Less than a month after her resignation, Master filed a qui tam complaint against LHC in federal court in Louisiana.  Master alleged that LHC violated the FCA by filing false claims for reimbursement from the government under Medicare and other healthcare programs over a ten year period. 

MJS later received a government subpoena requesting documents relating to LHC.  Shortly after MJS responded to the government subpoena, LHC terminated its business relationship with MJS. 

The Department of Justice ultimately settled its claims against LHC for approximately $65 million.  Master received roughly 19% of the settlement—equaling over $12 million. 

The Employer’s Breach of Contract Lawsuit Against the Employee

Once MJS learned of Master’s involvement in the FCA lawsuit against LHC, MJS filed a lawsuit against Master in Texas state court alleging breach of contract, violations of the Texas Trade Secrets Act, and other claims.  MJS alleged that it lost business when the news of the FCA lawsuit became public.

Master moved for summary judgment, arguing that she did not violate the confidentiality agreements by providing the documents she collected to her attorney and the government.  She also argued that, although she “may be liable under Texas contract or tort law[,] . . . her conduct is protected under the False Claims Act and the confidentiality agreement is unenforceable in this limited circumstance as a matter of public policy.”  Master also argued that MJS failed to present evidence to support its claims or show that its alleged damages were caused by Master’s conduct.  The trial court granted Master’s motion for summary judgment in its entirety but did not issue a written opinion.

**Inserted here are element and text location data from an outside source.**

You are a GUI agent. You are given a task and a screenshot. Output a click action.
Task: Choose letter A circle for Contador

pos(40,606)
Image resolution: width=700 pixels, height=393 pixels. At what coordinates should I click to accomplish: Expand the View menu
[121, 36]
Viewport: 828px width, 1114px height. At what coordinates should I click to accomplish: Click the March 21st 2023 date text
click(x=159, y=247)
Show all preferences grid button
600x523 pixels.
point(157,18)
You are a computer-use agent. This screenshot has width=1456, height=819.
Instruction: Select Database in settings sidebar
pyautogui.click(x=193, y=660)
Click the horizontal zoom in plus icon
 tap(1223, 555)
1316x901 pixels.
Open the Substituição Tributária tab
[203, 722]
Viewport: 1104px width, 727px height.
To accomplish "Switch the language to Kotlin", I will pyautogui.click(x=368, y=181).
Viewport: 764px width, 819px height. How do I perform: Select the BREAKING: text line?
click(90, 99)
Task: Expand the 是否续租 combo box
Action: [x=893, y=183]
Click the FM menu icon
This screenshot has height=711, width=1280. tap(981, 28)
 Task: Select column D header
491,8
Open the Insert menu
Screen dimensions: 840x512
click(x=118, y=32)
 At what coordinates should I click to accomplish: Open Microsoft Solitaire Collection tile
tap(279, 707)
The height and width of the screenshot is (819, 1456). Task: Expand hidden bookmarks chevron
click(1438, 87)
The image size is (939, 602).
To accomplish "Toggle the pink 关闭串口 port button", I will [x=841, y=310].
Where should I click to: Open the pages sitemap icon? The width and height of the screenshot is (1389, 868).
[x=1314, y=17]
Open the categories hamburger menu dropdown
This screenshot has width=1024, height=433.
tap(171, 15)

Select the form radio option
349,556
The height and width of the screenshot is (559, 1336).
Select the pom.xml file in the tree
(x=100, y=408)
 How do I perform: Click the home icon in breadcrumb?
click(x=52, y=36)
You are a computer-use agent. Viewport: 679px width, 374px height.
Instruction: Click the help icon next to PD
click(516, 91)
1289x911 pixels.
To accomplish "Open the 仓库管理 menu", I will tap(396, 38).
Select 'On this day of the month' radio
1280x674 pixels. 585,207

On appeal, the Court of Appeals for the Twelfth District of Texas affirmed.  The appellate court did not address whether the FCA protected Master from liability to MJS even when MJS was not the target of Master’s FCA suit.  Instead, the court concluded that MJS failed to prove its alleged loss of business proximately resulted from Master’s taking of confidential documents.  The court relied, in part, on an affidavit by LHC’s Chief Compliance Officer, who attested that LHC’s decision to fire MJS was unrelated to the qui tam lawsuit.  The court also held that MJS failed to show that its decline in business was directly connected to the negative publicity regarding Master’s lawsuit.   

Takeaways

Several courts have held confidentiality agreements to be unenforceable when an employee uses confidential information to bring an FCA action against his or her employer.  The Texas trial court’s decision in this case arguably stands for the more novel proposition that an employer may be without a remedy even when an employee uses confidential information to bring an FCA suit against a third party.  The Whistleblower Wire will continue to monitor this potentially significant development.  Additionally, this case emphasizes the difficulty employers may face in showing causation between business losses and an employee’s breach of a confidentiality agreement.

 

DISCLAIMER: Because of the generality of this update, the information provided herein may not be applicable in all situations and should not be acted upon without specific legal advice based on particular situations.